Arabie Saoudite-Chine-Iran: quelle équation? - Par Mustapha SEHIMI
Il faut rappeler qu’il y a plus d’une vingtaine d’années, un accord sécuritaire avait été conclu entre l’Arabie saoudite et l’Iran, le 17 avril 2001, mais il n’a jamais été mis en œuvre. Il avait été conclu sous les auspices d’un responsable de la Chine, Wang Yi, promu ensuite ministre des Affaires étrangères (mars 2014-décembre 2022).
Le 10 mai prochain, il est prévu le rétablissement des relations diplomatiques saoudo-iraniennes. Une grosse surprise sans doute. De fait, les discussions entre les deux pays ont débuté en avril 2021, et ce par l’intermédiaire de Bagdad et avec l’aide d’Oman.
La dynamique en cours s’est accélérée avec la rencontre des ministres des Affaires étrangères saoudien et iranien à Pékin, voici deux semaines, le 6 avril courant. Un rendez-vous qui devait discuter, entre autres, du retour des ambassadeurs et consuls. La surprise? Elle tient, en revanche, à la médiation de Pékin… Traditionnellement, la Chine ne priorisait pas un rôle sur les questions politiques et de sécurité dans la région.
Désormais, un contexte pousse dans ce sens: blocage sur l’accord nucléaire avec Téhéran, impacts de la guerre en Ukraine sur l’envol des prix des produits alimentaires et énergétiques dans la région. Et Pékin a estimé qu’elle pouvait agir pour calmer le jeu.
Après tout, pourquoi pas? Elle a d’excellentes relations avec l’Arabie saoudite et les autres membres du Conseil de coopération du Golfe (CCG); il en est de même avec l’Irak, l’Iran, Israël et l’Égypte. De quoi lui offrir l’opportunité de s’ériger en acteur global responsable.

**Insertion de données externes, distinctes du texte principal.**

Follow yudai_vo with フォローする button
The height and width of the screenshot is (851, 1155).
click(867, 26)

En parrainant un accord destiné à apaiser les tensions et en particulier à prévenir un conflit ouvert entre Israël et l’Iran. Il faut ajouter que Pékin profite de fait de la perte d’influence politique américaine auprès des dirigeants du Golfe; qu’elle s’est assurée que les parties respectent les principes de souveraineté et de non-ingérence dans les affaires intérieures; et qu’elle offre une plateforme de parrainage de cet accord de normalisation entre les deux pays à saisir par Riyad -en creux, n’est-ce pas au passage l’échec de tout ce qui a été tenté avec Washington pour stabiliser la région?

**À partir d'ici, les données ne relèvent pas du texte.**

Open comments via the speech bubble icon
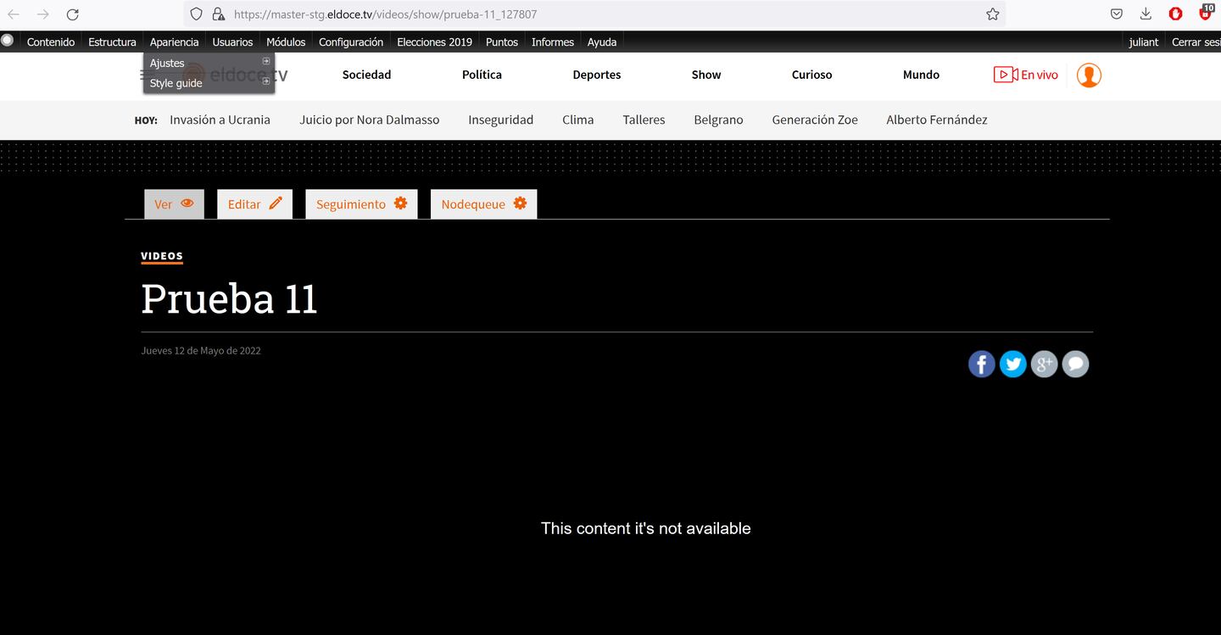 1075,365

Hormis Israël, l’ensemble des pays de la région ont accueilli avec soulagement cette normalisation. L’investissement de la Chine pour aider à bâtir des mesures de confiance entre les deux États suscite le plus d’espoirs parmi les monarchies du Golfe, surtout qu’ils sont les partenaires pivots de ce pays dans la région. Cela dit, Riyad attend et souhaite quoi de Téhéran? Qu’elle agisse pour faciliter les réconciliations internes au Yémen; qu’elle pèse de tout son poids pour convaincre les houthistes de conclure une paix durable à la frontière du royaume; que cette normalisation puisse contribuer à faire pression sur les milices chiites en Irak et celles du Hezbollah au Liban.